High-risk HPV status was only available for 45.1% of patients. Due to the new screening for cervical cancer in Germany which started in 2020, we expect more information on the high-risk HPV status in the future, especially in patients aged 35 and older [38]. High-risk HPV-negative patients could also have low-grade dysplasia caused by low-risk HPV and a large time interval between HPV sampling and the colposcopic examination could also be an explanation.

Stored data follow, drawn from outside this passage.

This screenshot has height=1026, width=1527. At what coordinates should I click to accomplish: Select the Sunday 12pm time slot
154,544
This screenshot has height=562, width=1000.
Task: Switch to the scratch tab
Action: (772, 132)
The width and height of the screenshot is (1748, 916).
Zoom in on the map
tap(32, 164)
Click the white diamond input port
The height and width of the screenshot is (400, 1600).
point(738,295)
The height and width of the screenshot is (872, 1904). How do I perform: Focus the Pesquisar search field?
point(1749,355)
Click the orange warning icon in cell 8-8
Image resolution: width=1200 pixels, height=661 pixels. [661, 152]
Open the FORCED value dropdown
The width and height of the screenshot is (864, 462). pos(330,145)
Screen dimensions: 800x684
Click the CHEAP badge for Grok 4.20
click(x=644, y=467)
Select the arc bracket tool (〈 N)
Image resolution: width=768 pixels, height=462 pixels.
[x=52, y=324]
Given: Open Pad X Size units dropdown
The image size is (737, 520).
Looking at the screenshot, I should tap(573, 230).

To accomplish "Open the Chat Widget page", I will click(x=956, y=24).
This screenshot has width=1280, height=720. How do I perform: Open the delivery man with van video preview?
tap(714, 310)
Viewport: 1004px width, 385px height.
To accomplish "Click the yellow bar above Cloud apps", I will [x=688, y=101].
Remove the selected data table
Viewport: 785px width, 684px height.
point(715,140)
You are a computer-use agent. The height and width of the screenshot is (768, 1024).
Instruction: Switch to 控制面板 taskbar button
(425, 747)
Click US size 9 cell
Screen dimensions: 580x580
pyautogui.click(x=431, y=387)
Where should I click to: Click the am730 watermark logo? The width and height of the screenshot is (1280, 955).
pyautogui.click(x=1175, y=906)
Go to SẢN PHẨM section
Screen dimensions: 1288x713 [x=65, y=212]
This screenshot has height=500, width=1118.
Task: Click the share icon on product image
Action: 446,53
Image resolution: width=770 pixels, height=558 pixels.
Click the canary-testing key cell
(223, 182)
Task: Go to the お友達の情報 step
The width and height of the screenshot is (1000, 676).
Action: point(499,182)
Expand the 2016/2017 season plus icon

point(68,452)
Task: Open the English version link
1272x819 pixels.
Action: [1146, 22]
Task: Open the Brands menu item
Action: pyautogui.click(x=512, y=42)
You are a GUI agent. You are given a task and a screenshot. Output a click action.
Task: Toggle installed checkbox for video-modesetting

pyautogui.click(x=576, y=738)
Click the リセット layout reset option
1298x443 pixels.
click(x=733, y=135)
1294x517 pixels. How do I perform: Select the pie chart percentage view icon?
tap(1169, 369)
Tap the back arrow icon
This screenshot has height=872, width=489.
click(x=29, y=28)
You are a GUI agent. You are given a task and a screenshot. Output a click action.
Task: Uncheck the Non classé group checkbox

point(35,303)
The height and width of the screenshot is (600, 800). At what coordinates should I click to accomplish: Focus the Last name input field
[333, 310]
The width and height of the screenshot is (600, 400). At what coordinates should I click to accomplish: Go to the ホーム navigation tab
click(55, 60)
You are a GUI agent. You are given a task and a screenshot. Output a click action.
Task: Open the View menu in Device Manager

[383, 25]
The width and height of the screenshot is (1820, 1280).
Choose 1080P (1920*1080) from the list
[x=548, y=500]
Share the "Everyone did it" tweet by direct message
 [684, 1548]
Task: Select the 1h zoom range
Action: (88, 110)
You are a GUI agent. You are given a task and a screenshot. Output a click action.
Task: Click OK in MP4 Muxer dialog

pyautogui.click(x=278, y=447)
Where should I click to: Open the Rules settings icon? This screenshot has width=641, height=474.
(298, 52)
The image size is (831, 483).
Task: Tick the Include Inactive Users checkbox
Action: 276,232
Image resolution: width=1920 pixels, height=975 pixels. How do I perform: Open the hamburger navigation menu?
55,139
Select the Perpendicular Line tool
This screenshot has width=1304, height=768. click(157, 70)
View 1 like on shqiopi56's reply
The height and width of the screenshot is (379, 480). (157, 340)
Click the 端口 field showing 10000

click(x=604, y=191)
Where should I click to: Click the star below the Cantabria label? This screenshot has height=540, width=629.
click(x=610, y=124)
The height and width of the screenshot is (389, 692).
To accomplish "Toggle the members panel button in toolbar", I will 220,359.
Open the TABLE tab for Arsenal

In this study, the presence of cervical dysplasia has never been the reason for performing a Caesarean section. The influence of the mode of delivery on the likelihood of postpartum remission is controversial. Some authors report increased rates of regression of CIN in women after vaginal delivery [27, 39], whereas other studies demonstrate no influence [30, 31, 40, 41]. The influence of the mode of delivery on postpartum outcome was assessed using ordinal logistic regression. A significantly increased probability of evolution toward remission was found in women with vaginal delivery. However, only 10.2% of the variance could be explained by this model. In contrast, Gomez et al. report a significant effect of parity on the likelihood of remission, whereas they were unable to determine an effect for delivery mode [41]. In our study, the determined influence on the course of dysplasia is small, there seem to be further influencing factors, which could not be investigated and evaluated in this work. The results cannot be transferred to the prognosis of an affected patient. Furthermore, due to the small group sizes, statistical bias cannot be excluded. It is important for the clinical practice that there is no indication for delivery by caesarean section due to a CIN; no negative effects of a vaginal delivery could be determined. The presence of invasive carcinoma, however, is a contraindication to vaginal delivery [21].

Conclusions

In summary, not treating diagnosed CIN during pregnancy seems to be safe for mother and child. Close monitoring by cytology, colposcopy and histology should be performed by experienced examiners during pregnancy. In order not to delay treatment, especially of high-grade lesions, a postpartum presentation around 6 weeks after delivery is essential. Therapy in case of diagnosed CIN does not seem necessary during pregnancy. In the case of CIN, spontaneous delivery is safe, there is no indication for a Caesarean section.